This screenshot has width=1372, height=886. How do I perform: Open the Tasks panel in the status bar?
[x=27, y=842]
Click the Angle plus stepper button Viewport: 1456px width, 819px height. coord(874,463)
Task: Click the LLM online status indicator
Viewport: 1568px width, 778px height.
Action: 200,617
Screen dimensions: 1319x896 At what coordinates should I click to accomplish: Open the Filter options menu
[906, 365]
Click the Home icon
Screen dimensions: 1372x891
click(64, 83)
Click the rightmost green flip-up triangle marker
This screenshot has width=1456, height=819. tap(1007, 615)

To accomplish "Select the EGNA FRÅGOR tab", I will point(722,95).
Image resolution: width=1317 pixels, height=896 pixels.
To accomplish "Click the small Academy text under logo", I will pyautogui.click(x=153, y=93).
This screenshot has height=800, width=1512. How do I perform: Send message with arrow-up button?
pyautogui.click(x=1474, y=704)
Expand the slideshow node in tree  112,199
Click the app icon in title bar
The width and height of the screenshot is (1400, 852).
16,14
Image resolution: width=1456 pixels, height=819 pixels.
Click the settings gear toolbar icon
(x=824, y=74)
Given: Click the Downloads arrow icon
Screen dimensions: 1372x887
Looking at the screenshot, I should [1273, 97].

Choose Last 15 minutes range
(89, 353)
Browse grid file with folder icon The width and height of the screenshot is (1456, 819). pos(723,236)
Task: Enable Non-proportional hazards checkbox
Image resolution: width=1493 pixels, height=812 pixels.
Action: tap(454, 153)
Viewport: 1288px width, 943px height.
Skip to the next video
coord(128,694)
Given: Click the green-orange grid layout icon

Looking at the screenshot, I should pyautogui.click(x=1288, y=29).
----
Output the records in full. Match them exactly.

▸ Result of this exercise:
This screenshot has width=1372, height=886. How do I perform: Open the Tasks panel in the status bar?
[x=27, y=842]
Click the Angle plus stepper button Viewport: 1456px width, 819px height. coord(874,463)
Task: Click the LLM online status indicator
Viewport: 1568px width, 778px height.
Action: 200,617
Screen dimensions: 1319x896 At what coordinates should I click to accomplish: Open the Filter options menu
[906, 365]
Click the Home icon
Screen dimensions: 1372x891
click(64, 83)
Click the rightmost green flip-up triangle marker
This screenshot has width=1456, height=819. tap(1007, 615)

To accomplish "Select the EGNA FRÅGOR tab", I will point(722,95).
Image resolution: width=1317 pixels, height=896 pixels.
To accomplish "Click the small Academy text under logo", I will pyautogui.click(x=153, y=93).
This screenshot has height=800, width=1512. How do I perform: Send message with arrow-up button?
pyautogui.click(x=1474, y=704)
Expand the slideshow node in tree  112,199
Click the app icon in title bar
The width and height of the screenshot is (1400, 852).
16,14
Image resolution: width=1456 pixels, height=819 pixels.
Click the settings gear toolbar icon
(x=824, y=74)
Given: Click the Downloads arrow icon
Screen dimensions: 1372x887
Looking at the screenshot, I should [1273, 97].

Choose Last 15 minutes range
(89, 353)
Browse grid file with folder icon The width and height of the screenshot is (1456, 819). pos(723,236)
Task: Enable Non-proportional hazards checkbox
Image resolution: width=1493 pixels, height=812 pixels.
Action: tap(454, 153)
Viewport: 1288px width, 943px height.
Skip to the next video
coord(128,694)
Given: Click the green-orange grid layout icon

Looking at the screenshot, I should pyautogui.click(x=1288, y=29).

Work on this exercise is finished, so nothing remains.